Here are some examples of how this would occur: Let’s take car emissions – they are a huge contributory factor as they release chemicals into the air. Now picture these building up in trees and birds. Upon raining, these chemicals would then get washed out of the air and seep into the ground where they would certainly enter plants and the animals which eat these plants.

Another example is illustrated below and in water:

Bio accumulatiom

As humans, we sit at the top of the food chain, and those droplets of toxins in plankton/krill can be quite substantial by the time we ingest they get to us through the links in the food chain.


WHAT? Also known as bio-amplification/biological magnification, Bio-magnification is a cumulative increase in the concentrations of a persistent substance (e.g. pesticides, metals, etc.) as it moves up the food chain.

The below drawing nicely illustrates what this is, with mercury being the heavy metal


HOW? Bio-accumulation occurs at the base of a food web, usually within primary producers like phytoplankton. These microscopic organisms absorb POPs or Persistent Organic Pollutants like DDT ( an insecticide) or PCBs (flame retardants) directly from the seawater and accumulate them in their bodies over time. The toxins build up in their tissues because they are absorbed from the water at a rate faster than they can be metabolized. Bio-magnification then occurs when slightly larger organisms called zooplankton feed upon the contaminated phytoplankton and in turn absorb POPs into their own tissues at a higher concentration. The POPs can be passed from producer to consumer (to consumer, to consumer, and so on…) Bio-magnification can continue all the way up the food web or chain. Because the amounts of POPs become more and more concentrated at each link in the food chain, some of the ocean’s apex predators are at risk of gaining potentially fatal levels of POPs within their bodies, like orcas for example.

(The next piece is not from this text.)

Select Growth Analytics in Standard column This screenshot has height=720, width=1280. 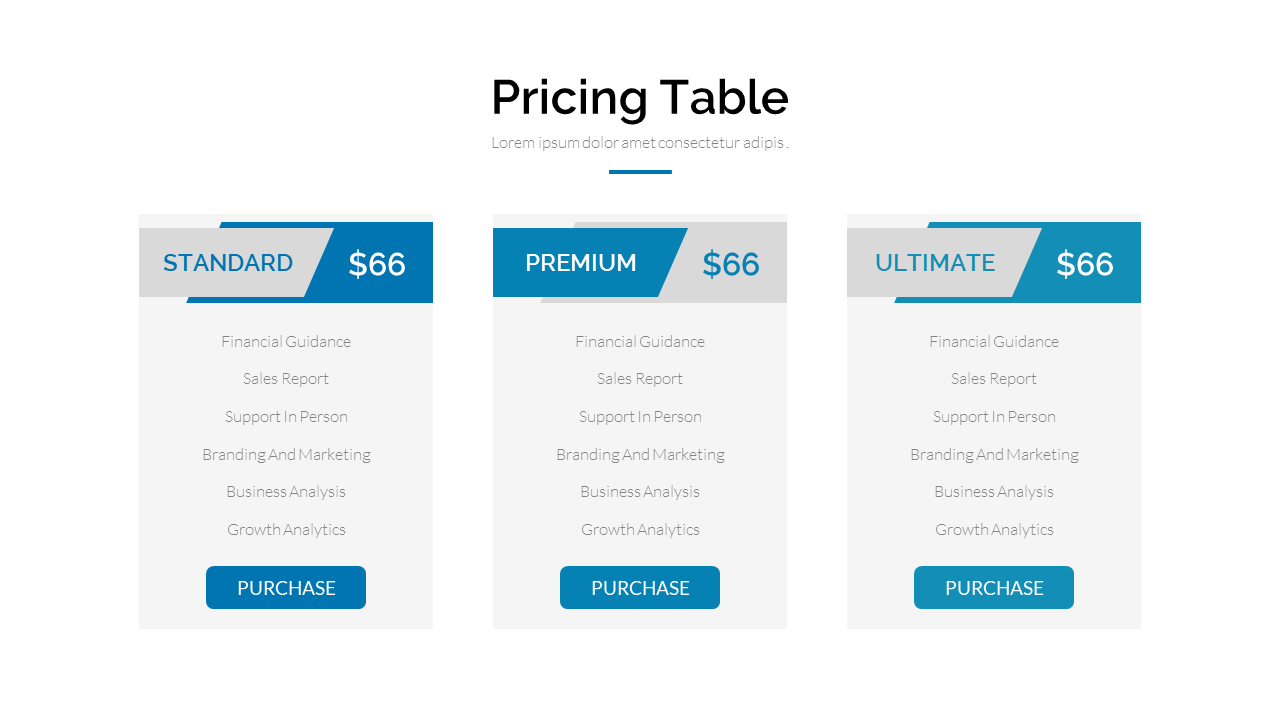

Now consider this: All the toxins we ingest through our foods bio accumulate in our bodies and as apex predators, these toxins are bio-magnified through the food chain. To top it, we live in increasingly polluted cities and use products with known and unknown chemicals on our bodies ( soaps, shampoos, moisturizers, toothpastes, perfumes, makeup etc, in our homes ( detergents, air fresheners, anti-dust sprays, sprays to polish and clean furniture etc), in our offices ( sprays to clean surfaces, floor cleaners, air fresheners etc) far from nature in concrete jungles …is it any surprise that we are increasingly sick, depressed and unhappy? 

So, I feel one should reasonably avoid as many chemicals as possible and try to simplify life by making careful, sustainable choices which work out not just for us as individuals but us as a society. And in the long run, it will work out for your pocket too!